Around two thirds of the population in these fishing villages died. Malmo was struck hard in 1712, where approximately one thousand people – almost half of the population – died. Ystad too, was struck.

The Plague in Elsinore
The last great plague epidemic in Elsinore 1709-11 is well documented and the struggle against the disease can be followed very well. In August 1709 the town had information from the police and commerce department that an infectious epidemic had broken out in Danzig. At one they took different measures, and ships from Danzig was not allowed nearer to the town that the distance of rifle shot. The ships were met on open sea by a boat with one man, who received papers, which later were to be destroyed.

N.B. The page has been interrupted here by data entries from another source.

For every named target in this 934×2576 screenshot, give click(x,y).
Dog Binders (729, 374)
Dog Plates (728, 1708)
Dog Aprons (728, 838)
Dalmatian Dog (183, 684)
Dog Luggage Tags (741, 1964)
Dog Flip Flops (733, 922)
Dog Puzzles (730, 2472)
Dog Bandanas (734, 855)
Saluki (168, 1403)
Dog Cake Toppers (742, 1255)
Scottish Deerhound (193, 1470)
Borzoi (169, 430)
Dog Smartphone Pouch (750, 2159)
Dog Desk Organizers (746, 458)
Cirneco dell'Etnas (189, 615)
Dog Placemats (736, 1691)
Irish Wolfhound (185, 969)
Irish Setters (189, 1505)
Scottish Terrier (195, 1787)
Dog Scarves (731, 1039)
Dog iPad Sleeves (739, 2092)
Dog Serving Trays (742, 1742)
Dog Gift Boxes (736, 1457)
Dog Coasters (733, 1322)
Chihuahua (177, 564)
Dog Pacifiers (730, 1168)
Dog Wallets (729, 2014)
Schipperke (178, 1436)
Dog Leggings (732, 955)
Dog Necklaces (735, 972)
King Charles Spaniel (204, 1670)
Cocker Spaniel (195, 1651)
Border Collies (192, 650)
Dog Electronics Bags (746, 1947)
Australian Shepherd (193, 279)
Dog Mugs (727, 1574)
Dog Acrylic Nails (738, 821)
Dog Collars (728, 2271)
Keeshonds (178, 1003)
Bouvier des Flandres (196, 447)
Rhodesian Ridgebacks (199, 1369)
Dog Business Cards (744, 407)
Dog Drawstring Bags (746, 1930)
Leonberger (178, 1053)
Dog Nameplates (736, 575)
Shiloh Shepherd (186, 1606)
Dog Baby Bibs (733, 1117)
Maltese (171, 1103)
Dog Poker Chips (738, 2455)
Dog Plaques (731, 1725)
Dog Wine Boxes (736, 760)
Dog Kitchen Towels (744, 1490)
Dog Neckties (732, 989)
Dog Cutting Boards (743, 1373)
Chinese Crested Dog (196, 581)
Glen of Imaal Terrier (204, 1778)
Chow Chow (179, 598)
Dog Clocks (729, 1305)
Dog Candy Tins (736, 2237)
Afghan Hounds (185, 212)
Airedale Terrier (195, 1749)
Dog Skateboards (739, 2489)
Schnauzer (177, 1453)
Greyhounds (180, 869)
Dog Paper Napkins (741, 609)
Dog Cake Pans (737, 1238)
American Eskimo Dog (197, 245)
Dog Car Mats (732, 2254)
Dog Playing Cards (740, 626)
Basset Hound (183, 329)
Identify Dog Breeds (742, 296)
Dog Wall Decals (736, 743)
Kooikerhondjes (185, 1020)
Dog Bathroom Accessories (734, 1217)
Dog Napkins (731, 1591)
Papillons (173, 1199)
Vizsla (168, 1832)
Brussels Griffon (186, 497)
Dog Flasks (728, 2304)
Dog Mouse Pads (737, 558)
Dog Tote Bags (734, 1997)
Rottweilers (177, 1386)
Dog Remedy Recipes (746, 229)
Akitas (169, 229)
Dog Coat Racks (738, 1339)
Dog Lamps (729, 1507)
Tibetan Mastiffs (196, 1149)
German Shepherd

That same year the king started his campaign in Scania, in connection with the Great Nordic War. It was therefore hard to maintain the quarantine. In August the year after, the quarantine was lifted against the ships from Danzig, but immediately after great parts of north Germany and the Baltic were declared infected. Local steps were taken in January 1711, among other places in Lappen, where the death figures started to rise. Priests and barbers, who took care of the sick in Lappen, were ordered to change clothes before they associated with others and the town´s magistrate ordered ”...that the cattle of the sick was not allowed to grass with those of the well, and that dogs and cats, who jumped from house to house and easily could spread the infections had to be put down. Even hens and ducks and especially pigeons were to be slaughtered immediately”.
Dead From the Plague
Dead From the Plague

Death
In the following months the epidemic raged at a controlled level, but in the beginning of May ti took on such proportions, that it was prohibited under the penalty of death to trafl from Elsinore to Copenhagen. May 25th the town was closed off by the military from Espergærde in the south tho Villingebæk in the north. The disease, which probably was the bubonic plague, culminated in August, when 100 persons died in the St. Olai parish and 31 in the St. Mary parish. In total, according to the priests´ reports to the magistrate 1809 people died almost a third of the inhabitants of the town. It was not until June 25, 1712 that the town again was opened for traffic.
Statistics of the time points out a clear connection between the many deaths and the will of the inhabitants to regenerate. The number of marriages rose markedly after the epidemic. One man´s loss is another man´s gain.